More than ever before, companies of all sizes are allowing employees to work remotely. Unfortunately, telecommuting can potentially put companies at an increased risk of a cyberattack, particularly for organizations that are not fully prepared for this sudden change to a remote workforce.
Many companies offer telecommuting options to their employees and have deployed company-owned and managed devices as well as robust security defenses to protect remote access. Until recently, some smaller organizations may have assumed that they did not need, or lacked the opportunity, to develop this type of infrastructure. With appropriate planning and prioritization, businesses of every size can take proactive steps to enhance their information security posture.
It is important to realize that the risks to information security and data privacy can change when employees are working from home, as compared to their normal working environment in an office. It is best to look at the challenge from three perspectives: confidentiality, data integrity and availability of corporate data.
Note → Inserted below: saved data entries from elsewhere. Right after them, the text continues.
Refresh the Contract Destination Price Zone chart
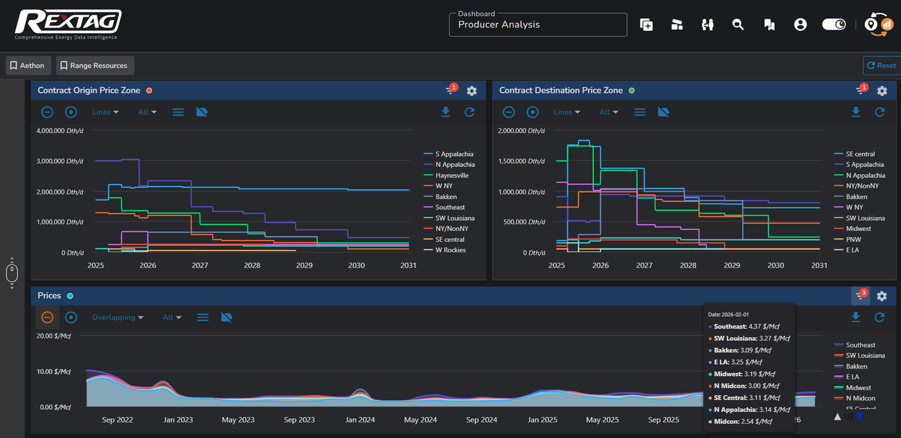The width and height of the screenshot is (901, 438). click(x=880, y=112)
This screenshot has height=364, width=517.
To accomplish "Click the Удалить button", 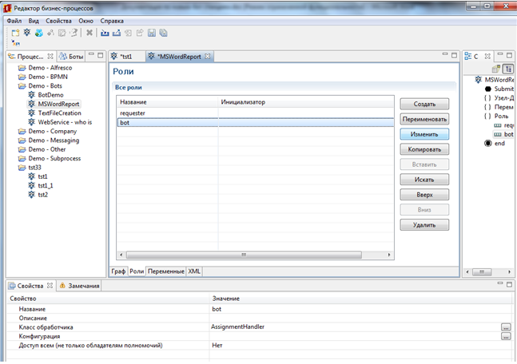I will click(424, 225).
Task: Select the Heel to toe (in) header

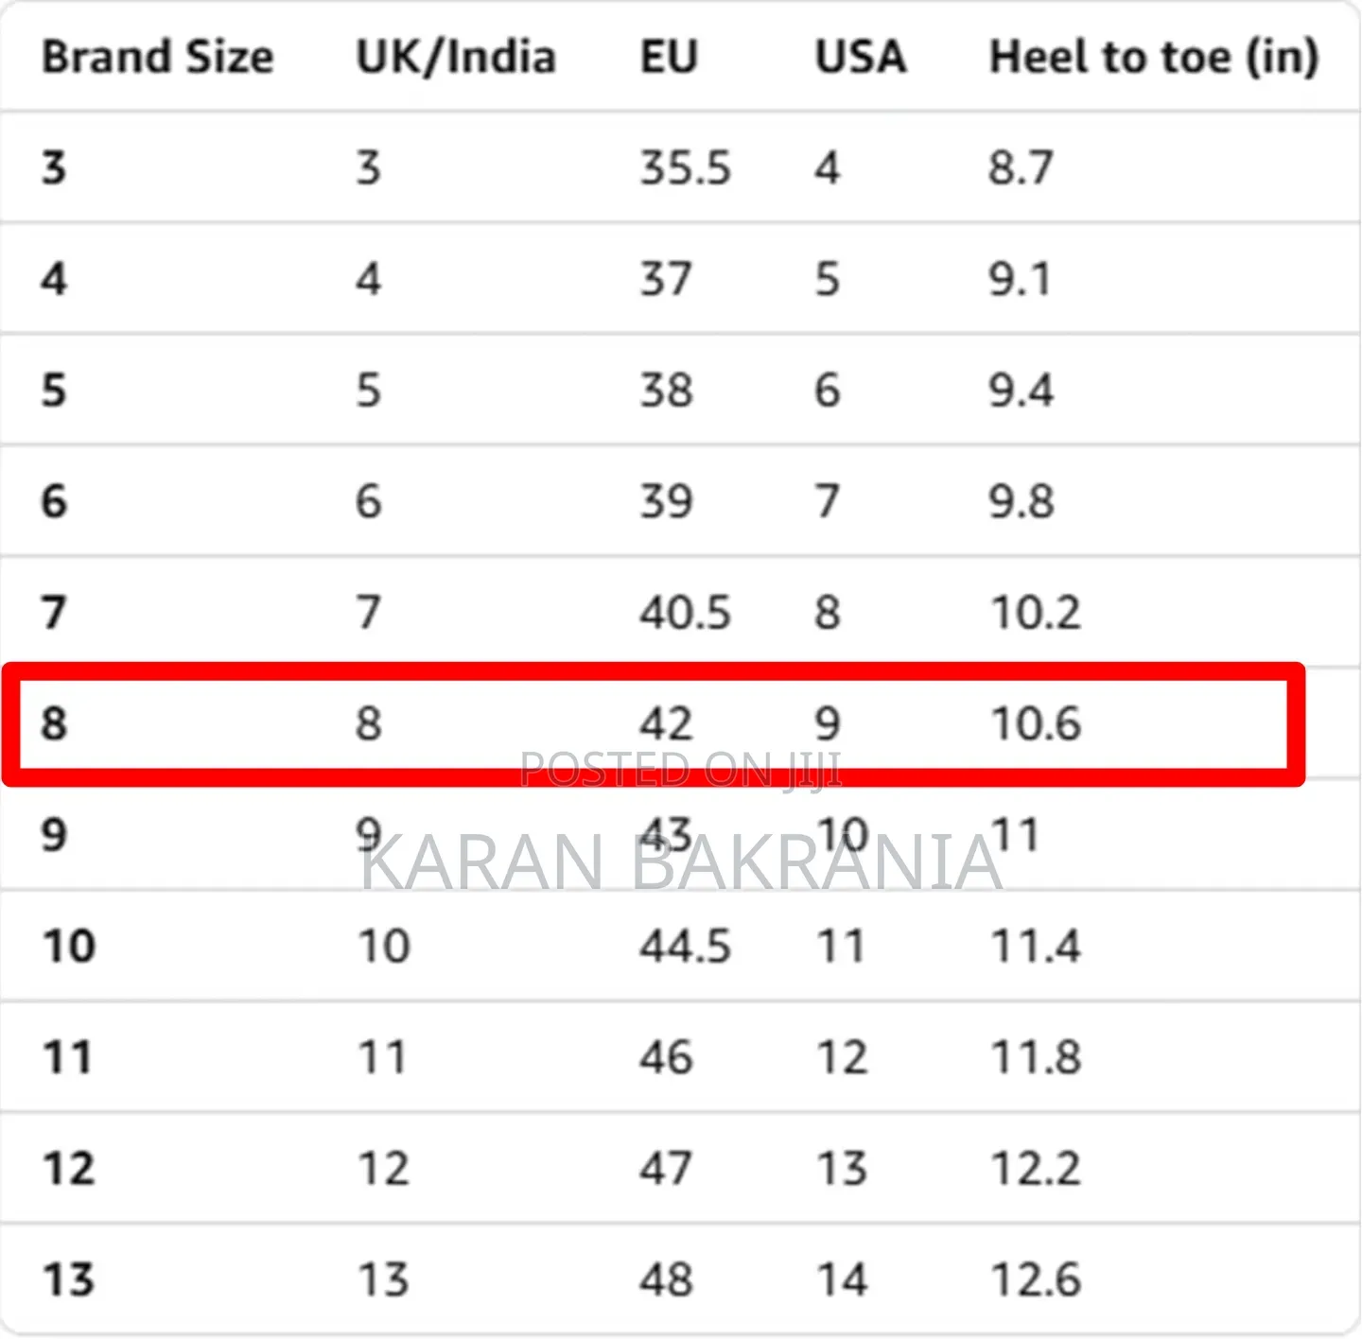Action: (1154, 58)
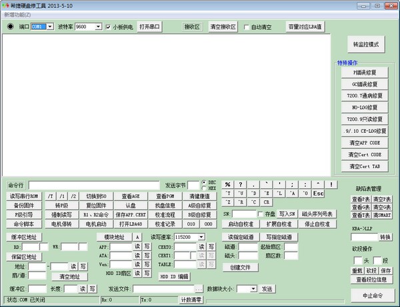Click the ^Z control key button
Screen dimensions: 400x307
[228, 202]
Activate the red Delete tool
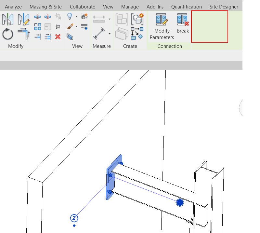Screen dimensions: 260x233 click(x=58, y=36)
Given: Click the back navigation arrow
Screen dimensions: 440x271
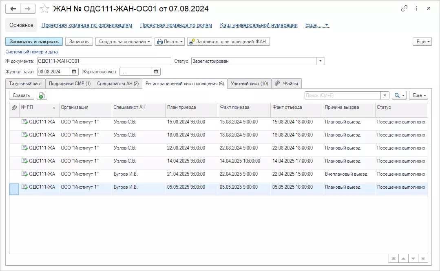Looking at the screenshot, I should pyautogui.click(x=13, y=9).
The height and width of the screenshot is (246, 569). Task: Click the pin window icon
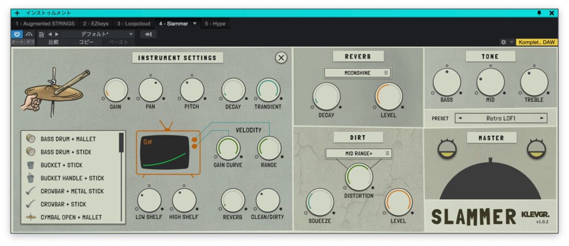[538, 13]
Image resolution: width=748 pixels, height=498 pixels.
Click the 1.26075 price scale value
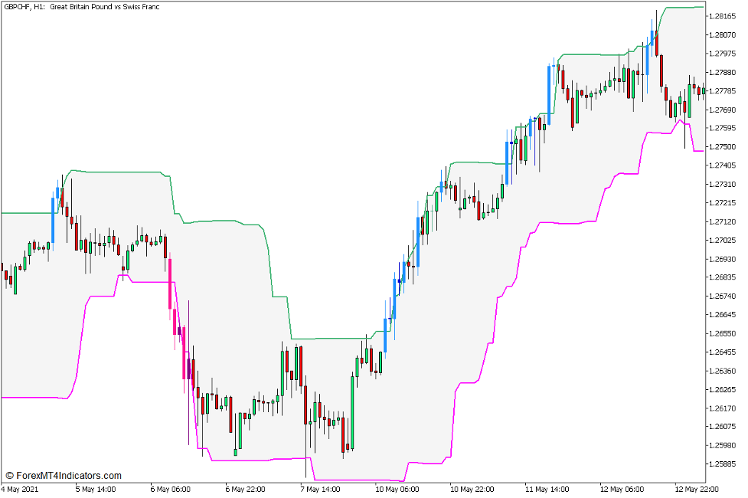point(724,427)
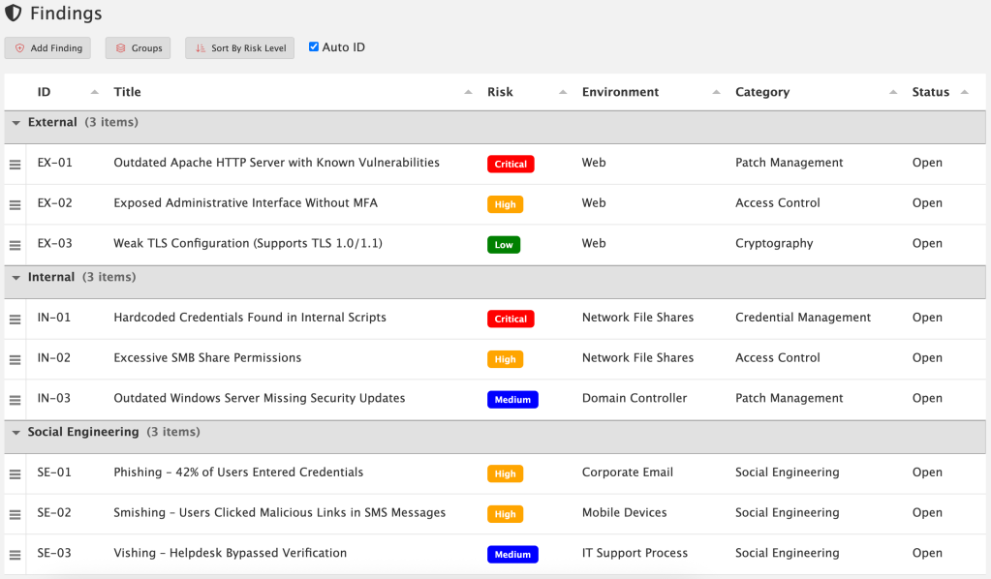Collapse the Social Engineering group
The height and width of the screenshot is (579, 991).
[x=16, y=433]
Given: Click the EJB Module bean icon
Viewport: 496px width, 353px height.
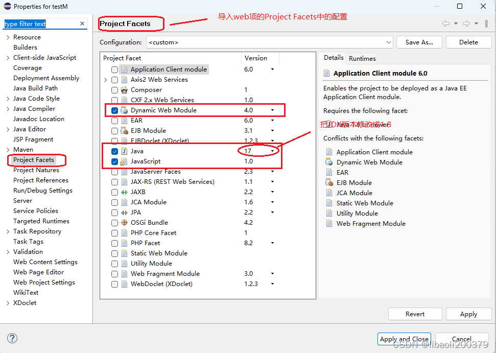Looking at the screenshot, I should pos(124,130).
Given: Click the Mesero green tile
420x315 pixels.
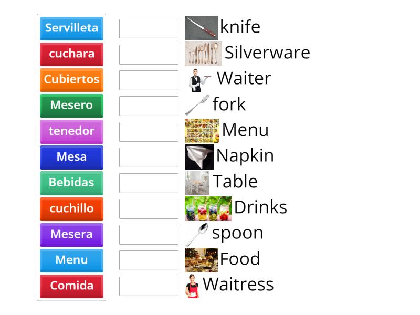Looking at the screenshot, I should [x=71, y=106].
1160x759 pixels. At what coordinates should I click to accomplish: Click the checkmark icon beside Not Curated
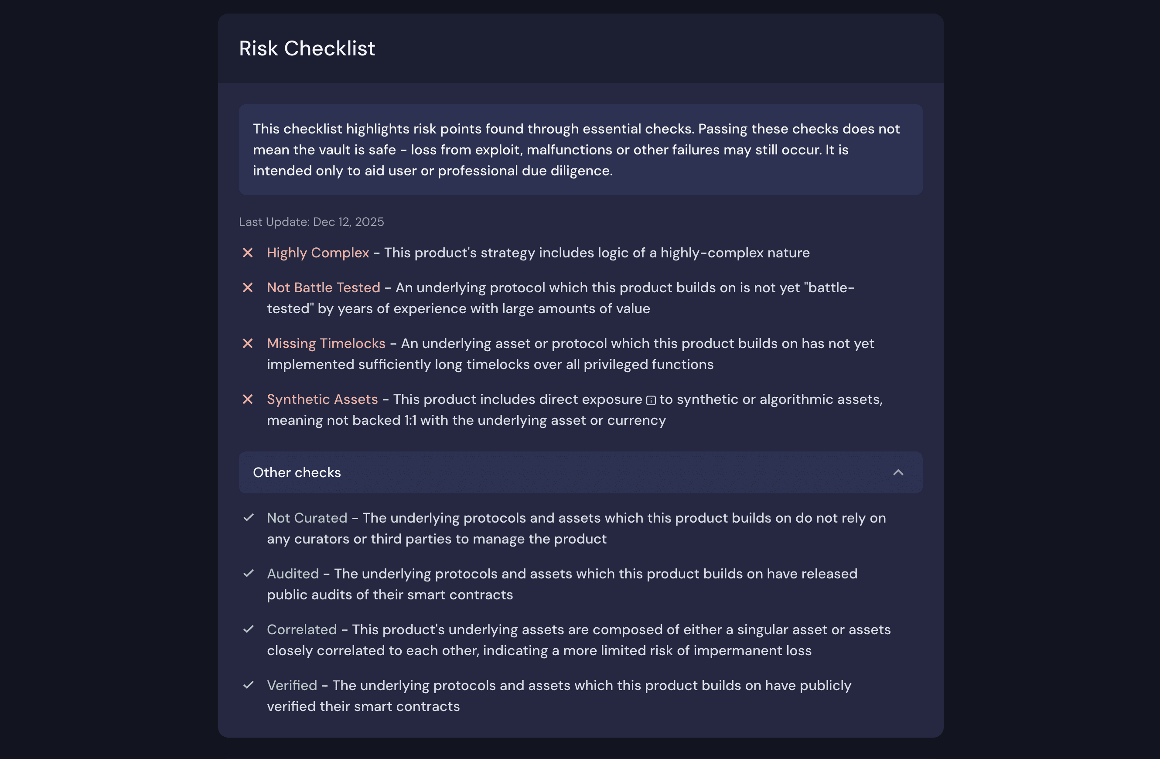[249, 517]
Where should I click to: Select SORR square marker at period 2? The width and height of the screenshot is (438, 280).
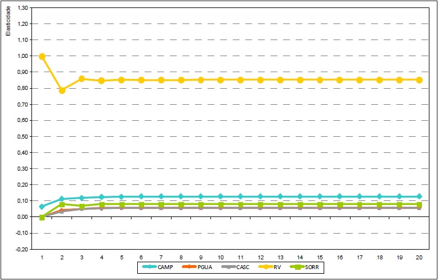point(62,204)
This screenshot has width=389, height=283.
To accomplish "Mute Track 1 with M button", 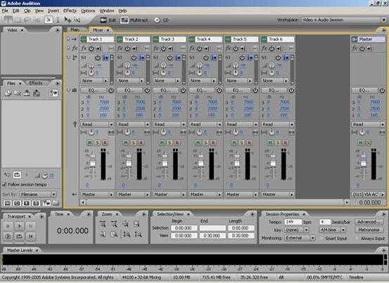I will pos(89,143).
Confidentiality means protecting data from unauthorized viewing and access. From a confidentiality standpoint, employers need to understand how they keep data safe while employees work remotely. Full disk encryption on company devices, including laptops and mobile phones, is one way to help keep data secure. Additionally, employees can help protect company confidentiality by: connecting to a corporate network through a VPN (virtual private network); using strong, unique passwords and multi-factor authentication; and operating on encrypted Wi-Fi connections only.
Employees should also be cognizant of who—or what—might overhear private conversations. Employees should consider their surroundings and the possibility that someone could be listening to a conversation. Equally important, they should also consider any voice-controlled smart speaker devices, such as Alexa and Google Home. To best protect company confidentiality, smart device microphones should be disabled and lockout features should be turned on after a short period of inactivity.
Data integrity refers to the trustworthiness and reliability of data throughout its lifecycle. Employers should ensure that important information can still be backed up while employees are working remotely. It is also critical to make sure that security patches can continue to be installed in a timely manner and that monitoring for security related events can still occur. Additional optional steps include reviewing levels of access for employees and geographic restrictions on VPN access.
Availability of Corporate Data
Availability means ensuring timely and uninterrupted access to corporate data. To that end, a company should ensure that they have adequate internet bandwidth, adequate capacity on their VPN server (including licenses and processing power), and sufficient numbers of corporate-owned laptops and mobile phones to issue to employees. It is also helpful to focus on further educating employees and requiring them to strengthen security settings and firewall configurations. For example, require strong passwords, preferably 8-20 characters with combinations of capital and lowercase letters, numbers and special characters. Password manager solutions can also be considered.
When working from home, individuals should exercise responsibility for their own personal electronic hardware, including Wi-Fi routers, cable modems, printers, scanners and portable devices. A backdoor into an employee’s home network may be a backdoor into the company network. Consider asking employees to follow company guidelines (or, if your company does not want to issue such guidelines, then the device manufacturer’s guidelines) for keeping their software and firmware up to date, using strong passwords and security settings, and patching device operating systems regularly.
While a company may be enticed by the prospect of cost savings, there are reasons why they may want to use caution before allowing employees to use personal devices for work:
- Security: Employee-owned devices can present security risks for the company, as they may not have full disk encryption or a strong pin/passphrase, could have malicious applications installed, or may not be running the latest operating system version. These security risks could allow sensitive company information to be leaked or shared with an unauthorized person. Companies may also have increased difficulty supporting these non-standardized devices and lack the ability to “wipe” the device if it gets lost or stolen, or if the employee leaves the company.
- Privacy: There are several privacy concerns with employee-owned devices. For example, there could be litigation around opening an employee’s device up to discovery. The perception of employee monitoring is a significant cause for concern, both via GPS and electronically via use of the device and internet. Additionally, privacy concerns around the company’s compliance functions, trade secret protection, nondisclosure agreements, record retention policies, subpoenas and legal processes are elevated with employee-owned devices.
If a company decides to use a bring your own device (BYOD) approach, it should be governed by a formal policy, and a mobile device management (MDM) solution. The policy should cover topics including acceptable use, reimbursement (if any), device support management, security enforcement, and additional risks or disclaimers that the employee should be aware of. The MDM solution should be in place to enforce security measures on these systems. It allows the company to enforce minimum security standards, prevent users from sharing information with unauthorized individuals and applications, compartmentalize company information away from personal information, remotely wipe a device and push out security updates.
No One-Size-Fits-All Solution
There is no one-size-fits-all solution for managing a remote workforce. Each company should consider the industry their business serves, the enterprise’s sensitive data, size of their workforce and overall risk tolerance before beginning to build a strategy for how employees will work remotely. The ultimate goals of information security are confidentiality, integrity and availability. Ensuring that remote communications are private and unaltered, that data integrity is maintained, and that resources including corporate data are available when needed are all critical success factors. By following these recommendations, you can help move your organization toward achieving those goals and creating a safer, more functional telecommuting environment.